Ten years have passed since a senior editor at The New Paper threw me a challenge: Come up with a column to connect with male readers and those who are adventurous.
After much huffing and puffing, like starting an old Norton, TNP's Biker Boy roared to life.
Today, the column is as recognisable as the Harley growl. Biker Boy has grown to become a feature covering everything motorcycle-related.
More than 500 articles have been written, some 100 motorcycles reviewed and thousands of pictures taken as the test riders pushed the bikes without breaking them.
In that time, the "boy" in Biker Boy has also matured - now married and blessed with two children who are slowly developing an interest in motorcycles.
There have been highlights.
I broke three bones, raced against a horse, tested a waterproof headset under the shower and sat on MotoGP champion Valentino Rossi's bike when he wasn't looking.
I also regularly brought home sand from different parts of the island, parted Miss Universe Singapore 2014 Rathi Menon's hair and acquired several motorcycles without telling the long-suffering wife.
But none of this would have been possible without the people in the biking community, who remain the main reason I write about their pursuits and all things two-wheeled.
From locals who brave uncharted destinations and adventures to international racing stars who appear on TV each weekend at break-neck speeds during races.
Credit goes to Braap Brothers for surviving the treacherous Red Bull Romaniacs enduro last year which had close to a 50 per cent DNF (did not finish) rate.
Even as I write this, my friend Juvena Huang is somewhere in Iran, riding solo on her trusty two-stroke Vespa on a lifetime adventure which started here in May 2015.
Rising stars Muhd Jazil and Hasroy Osman continue to represent budding talents on the local racing scene.
Occasionally, we're visited by the gods of racing like Briton Chaz Davies, who races in the World Superbike championship for Ducati, and Australian Cameron Donald, famed for his exploits in the Isle of Man Tourist Trophy.
Despite their lightning-quick reflexes and superhuman abilities, these professional racers are level-headed and modest during interviews.

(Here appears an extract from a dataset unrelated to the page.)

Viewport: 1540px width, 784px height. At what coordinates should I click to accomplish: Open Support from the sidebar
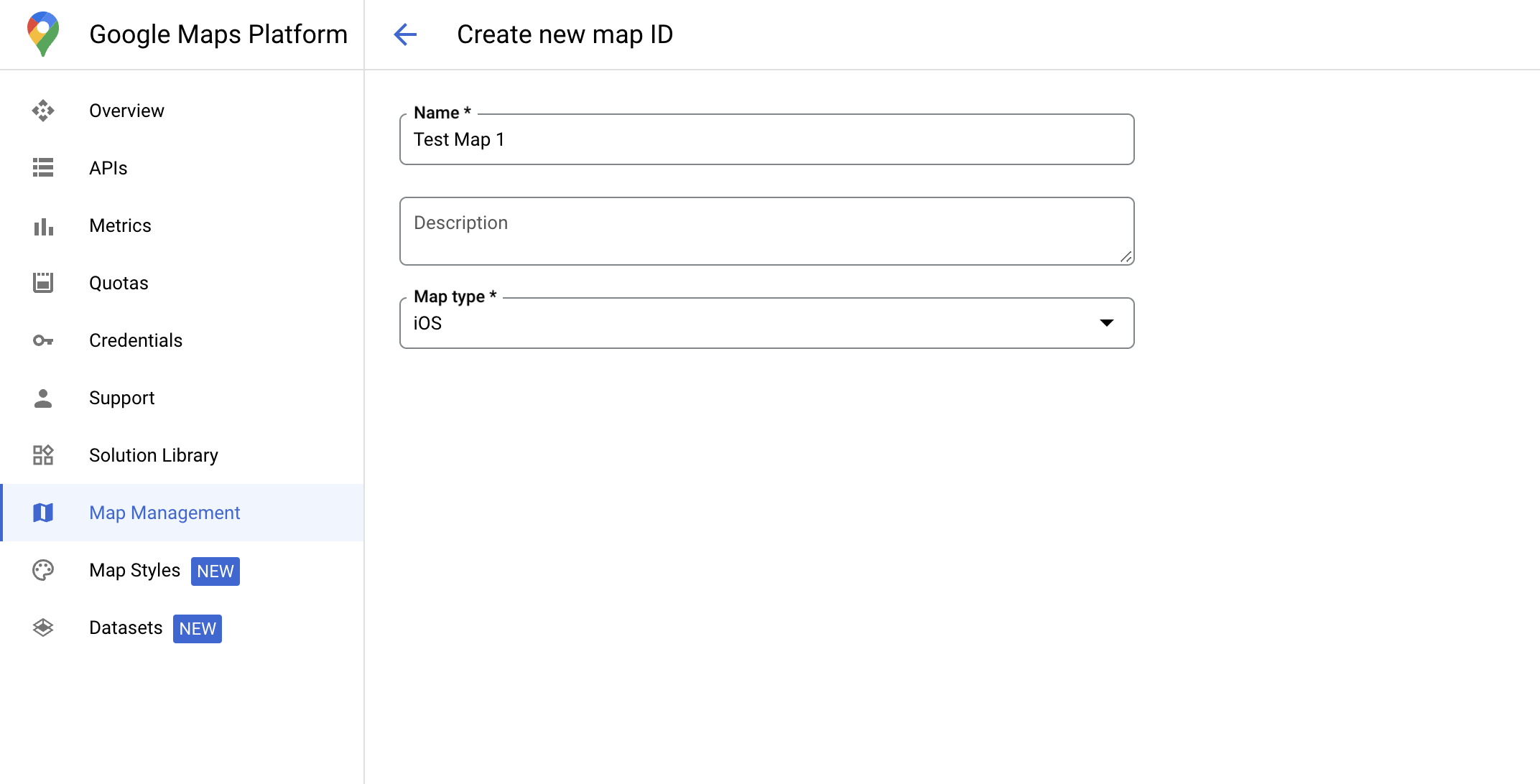click(x=121, y=397)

These days, riders can buy machines similar to the ones pro racers ride.
But the major break in the last decade has been smarter and safer motorcycles equipped with traction control, ride modes and anti-lock brake systems (ABS) as standard equipment.
Some brands add more excitement with features such as cornering ABS, up/down quick-shifters and anti-wheelie.
With stricter emission rules geared for Euro 4, we can also expect greener motorbikes.
But concerns remain.
Mechanics need to be trained for the new technology and workshops need to invest in equipment to service Euro 4-compliant motorcycles.
As a rider, you'll pay more for environment-friendly motorcycles.
For owners of smaller motorcycles, who make up about 70 per cent of the biker population here, things won't be good given current Certificate of Entitlement (COE) premiums.
It continues to hover above $6,000.
In the last decade, the population of bigger bikes above 500cc has steadily increased.
It appears that bigger motorcycles become better investments when COE prices are high.
But big or small, the lure of freedom, affordable transportation and countless adventures will continue to attract a certain breed of men and women to motorcycling.
And one thing has been constant over the decade: TNP remains a strong advocate for safe-riding practices.
We "gave" our face to Traffic Police's Riders For Life campaign by appearing in two standies.
We also lent our voice by speaking at Singapore Ride Safe events in the hopes that more bikers suit up.
Motorcycling can be a safe activity if we remain alert and take certain safety precautions.
I could go on but I don't want to take up your precious riding time.